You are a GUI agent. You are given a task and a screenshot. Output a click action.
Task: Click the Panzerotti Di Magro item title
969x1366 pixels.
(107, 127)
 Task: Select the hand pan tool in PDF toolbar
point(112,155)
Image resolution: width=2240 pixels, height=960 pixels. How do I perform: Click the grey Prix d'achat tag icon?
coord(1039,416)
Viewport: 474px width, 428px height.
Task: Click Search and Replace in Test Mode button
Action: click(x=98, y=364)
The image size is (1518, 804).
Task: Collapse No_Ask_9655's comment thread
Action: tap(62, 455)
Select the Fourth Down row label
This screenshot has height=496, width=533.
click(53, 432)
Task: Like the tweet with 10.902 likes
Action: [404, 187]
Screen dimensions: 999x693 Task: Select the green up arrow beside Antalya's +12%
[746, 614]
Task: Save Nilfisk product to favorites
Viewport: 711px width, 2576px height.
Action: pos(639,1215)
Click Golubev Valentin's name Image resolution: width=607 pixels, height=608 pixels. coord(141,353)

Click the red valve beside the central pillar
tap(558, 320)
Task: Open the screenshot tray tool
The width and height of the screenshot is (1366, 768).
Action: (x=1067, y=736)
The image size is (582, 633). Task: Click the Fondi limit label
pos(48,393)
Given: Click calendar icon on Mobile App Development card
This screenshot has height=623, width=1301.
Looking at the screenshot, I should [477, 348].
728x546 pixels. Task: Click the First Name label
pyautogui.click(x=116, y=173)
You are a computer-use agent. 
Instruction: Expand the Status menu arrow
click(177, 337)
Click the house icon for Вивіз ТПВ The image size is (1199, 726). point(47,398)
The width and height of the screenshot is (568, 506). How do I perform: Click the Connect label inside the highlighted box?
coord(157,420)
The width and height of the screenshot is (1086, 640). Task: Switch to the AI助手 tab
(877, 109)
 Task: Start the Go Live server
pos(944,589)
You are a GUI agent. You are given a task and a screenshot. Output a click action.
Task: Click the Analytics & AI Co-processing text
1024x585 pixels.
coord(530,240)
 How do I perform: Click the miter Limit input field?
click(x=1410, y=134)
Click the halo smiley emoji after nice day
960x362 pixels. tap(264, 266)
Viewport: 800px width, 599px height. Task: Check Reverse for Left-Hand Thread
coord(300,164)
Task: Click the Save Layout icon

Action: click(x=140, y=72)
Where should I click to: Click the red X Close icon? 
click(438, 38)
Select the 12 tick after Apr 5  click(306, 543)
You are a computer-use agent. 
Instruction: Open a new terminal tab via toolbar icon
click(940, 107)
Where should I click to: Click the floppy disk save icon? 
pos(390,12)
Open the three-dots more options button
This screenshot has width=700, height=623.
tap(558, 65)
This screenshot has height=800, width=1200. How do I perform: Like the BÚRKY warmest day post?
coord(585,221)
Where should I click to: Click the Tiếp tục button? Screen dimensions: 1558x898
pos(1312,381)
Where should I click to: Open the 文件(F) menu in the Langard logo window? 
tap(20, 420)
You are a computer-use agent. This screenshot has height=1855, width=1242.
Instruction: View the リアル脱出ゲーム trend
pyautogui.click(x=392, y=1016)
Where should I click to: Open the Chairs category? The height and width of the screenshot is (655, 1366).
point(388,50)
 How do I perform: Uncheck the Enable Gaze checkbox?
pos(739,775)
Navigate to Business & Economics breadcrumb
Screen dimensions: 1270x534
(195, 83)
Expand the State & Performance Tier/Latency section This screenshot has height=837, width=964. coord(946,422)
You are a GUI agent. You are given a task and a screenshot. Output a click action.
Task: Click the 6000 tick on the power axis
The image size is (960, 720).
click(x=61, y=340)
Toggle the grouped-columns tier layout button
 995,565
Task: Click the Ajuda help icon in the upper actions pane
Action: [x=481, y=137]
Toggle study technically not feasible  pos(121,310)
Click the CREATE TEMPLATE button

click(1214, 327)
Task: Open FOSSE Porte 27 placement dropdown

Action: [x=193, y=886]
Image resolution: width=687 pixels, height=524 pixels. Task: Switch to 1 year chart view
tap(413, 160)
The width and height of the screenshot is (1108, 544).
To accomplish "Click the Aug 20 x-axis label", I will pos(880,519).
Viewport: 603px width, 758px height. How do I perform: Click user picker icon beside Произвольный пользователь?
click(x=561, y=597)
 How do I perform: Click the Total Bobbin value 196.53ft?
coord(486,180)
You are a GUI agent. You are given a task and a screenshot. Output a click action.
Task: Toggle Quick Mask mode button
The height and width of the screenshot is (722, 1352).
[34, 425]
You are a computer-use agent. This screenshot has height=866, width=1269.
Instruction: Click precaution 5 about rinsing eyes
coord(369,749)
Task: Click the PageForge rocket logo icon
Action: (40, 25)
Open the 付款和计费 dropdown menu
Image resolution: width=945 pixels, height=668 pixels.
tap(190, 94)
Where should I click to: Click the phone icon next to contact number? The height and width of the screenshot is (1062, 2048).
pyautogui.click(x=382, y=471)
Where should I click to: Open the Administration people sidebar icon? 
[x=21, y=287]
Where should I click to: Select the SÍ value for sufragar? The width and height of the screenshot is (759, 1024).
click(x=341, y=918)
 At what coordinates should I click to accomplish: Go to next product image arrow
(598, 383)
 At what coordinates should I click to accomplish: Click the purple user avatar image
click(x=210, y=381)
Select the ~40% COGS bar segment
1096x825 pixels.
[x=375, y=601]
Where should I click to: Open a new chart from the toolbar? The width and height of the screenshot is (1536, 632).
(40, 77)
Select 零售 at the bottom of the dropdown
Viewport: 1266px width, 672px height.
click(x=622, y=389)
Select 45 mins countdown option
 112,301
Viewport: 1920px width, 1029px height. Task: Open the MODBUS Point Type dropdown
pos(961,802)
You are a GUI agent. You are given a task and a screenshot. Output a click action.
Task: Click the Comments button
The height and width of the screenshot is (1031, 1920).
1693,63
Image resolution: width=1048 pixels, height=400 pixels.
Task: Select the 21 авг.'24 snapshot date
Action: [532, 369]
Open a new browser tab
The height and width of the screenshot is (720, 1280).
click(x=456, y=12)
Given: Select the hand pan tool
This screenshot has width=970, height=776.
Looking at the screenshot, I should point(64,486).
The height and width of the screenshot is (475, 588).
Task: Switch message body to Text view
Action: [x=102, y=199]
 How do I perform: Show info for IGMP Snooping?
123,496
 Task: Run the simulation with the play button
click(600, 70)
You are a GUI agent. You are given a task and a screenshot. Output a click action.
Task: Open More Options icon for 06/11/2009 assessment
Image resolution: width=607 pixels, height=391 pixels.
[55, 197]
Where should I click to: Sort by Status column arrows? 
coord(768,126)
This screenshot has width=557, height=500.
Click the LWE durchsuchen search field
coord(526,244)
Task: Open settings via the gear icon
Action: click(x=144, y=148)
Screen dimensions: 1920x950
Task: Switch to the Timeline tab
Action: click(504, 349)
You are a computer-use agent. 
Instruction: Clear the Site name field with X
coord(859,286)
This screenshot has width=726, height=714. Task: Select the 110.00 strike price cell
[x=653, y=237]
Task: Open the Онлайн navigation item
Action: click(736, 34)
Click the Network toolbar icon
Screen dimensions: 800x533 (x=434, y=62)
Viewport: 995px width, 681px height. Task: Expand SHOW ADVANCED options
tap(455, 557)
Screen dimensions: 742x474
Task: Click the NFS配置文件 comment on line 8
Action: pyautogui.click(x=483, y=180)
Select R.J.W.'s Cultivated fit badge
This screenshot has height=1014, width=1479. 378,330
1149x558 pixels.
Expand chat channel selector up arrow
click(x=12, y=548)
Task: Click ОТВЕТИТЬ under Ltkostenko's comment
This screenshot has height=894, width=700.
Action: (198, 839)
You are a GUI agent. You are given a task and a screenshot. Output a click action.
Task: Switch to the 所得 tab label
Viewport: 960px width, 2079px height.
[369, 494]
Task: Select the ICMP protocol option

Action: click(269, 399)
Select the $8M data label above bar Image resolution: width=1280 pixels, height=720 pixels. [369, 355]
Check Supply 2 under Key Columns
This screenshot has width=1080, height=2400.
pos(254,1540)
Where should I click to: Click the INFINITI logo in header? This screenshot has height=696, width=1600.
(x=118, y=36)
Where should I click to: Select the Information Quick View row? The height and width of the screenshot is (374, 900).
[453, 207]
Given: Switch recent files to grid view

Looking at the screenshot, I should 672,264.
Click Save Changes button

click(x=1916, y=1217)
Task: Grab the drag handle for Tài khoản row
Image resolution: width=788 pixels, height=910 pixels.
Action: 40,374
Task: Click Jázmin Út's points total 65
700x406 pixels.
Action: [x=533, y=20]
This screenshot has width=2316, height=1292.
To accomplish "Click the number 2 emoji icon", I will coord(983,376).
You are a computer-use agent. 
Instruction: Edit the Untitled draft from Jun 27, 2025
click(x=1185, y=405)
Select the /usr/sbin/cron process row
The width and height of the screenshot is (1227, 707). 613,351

§ **Exercise goal**:
What is needed is an exact copy of the entries from their first line down to the line with "Task: Save Nilfisk product to favorites", that line included, and nothing beyond it.

§ **Answer section**:
You are a GUI agent. You are given a task and a screenshot. Output a click action.
Task: Click the Panzerotti Di Magro item title
969x1366 pixels.
(107, 127)
 Task: Select the hand pan tool in PDF toolbar
point(112,155)
Image resolution: width=2240 pixels, height=960 pixels. How do I perform: Click the grey Prix d'achat tag icon?
coord(1039,416)
Viewport: 474px width, 428px height.
Task: Click Search and Replace in Test Mode button
Action: click(x=98, y=364)
The image size is (1518, 804).
Task: Collapse No_Ask_9655's comment thread
Action: tap(62, 455)
Select the Fourth Down row label
This screenshot has height=496, width=533.
click(53, 432)
Task: Like the tweet with 10.902 likes
Action: [404, 187]
Screen dimensions: 999x693 Task: Select the green up arrow beside Antalya's +12%
[746, 614]
Task: Save Nilfisk product to favorites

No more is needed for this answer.